• **PROBLEM DETAILS**
Find the lines below holding the word "column" and copy each of them.

• **SOURCE MATERIAL**
---+---
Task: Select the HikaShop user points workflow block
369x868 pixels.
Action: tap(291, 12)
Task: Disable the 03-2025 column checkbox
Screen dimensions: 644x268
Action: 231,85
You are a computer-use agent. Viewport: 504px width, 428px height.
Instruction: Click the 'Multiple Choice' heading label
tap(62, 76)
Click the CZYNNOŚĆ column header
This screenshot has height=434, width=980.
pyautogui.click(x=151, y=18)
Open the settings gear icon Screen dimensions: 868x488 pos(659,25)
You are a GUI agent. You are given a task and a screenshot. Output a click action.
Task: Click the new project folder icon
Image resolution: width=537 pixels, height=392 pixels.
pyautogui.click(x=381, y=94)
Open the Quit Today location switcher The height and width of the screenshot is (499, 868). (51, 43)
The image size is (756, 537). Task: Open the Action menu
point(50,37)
---+---
• **RESPONSE TO THE TASK**
Task: Disable the 03-2025 column checkbox
Click the CZYNNOŚĆ column header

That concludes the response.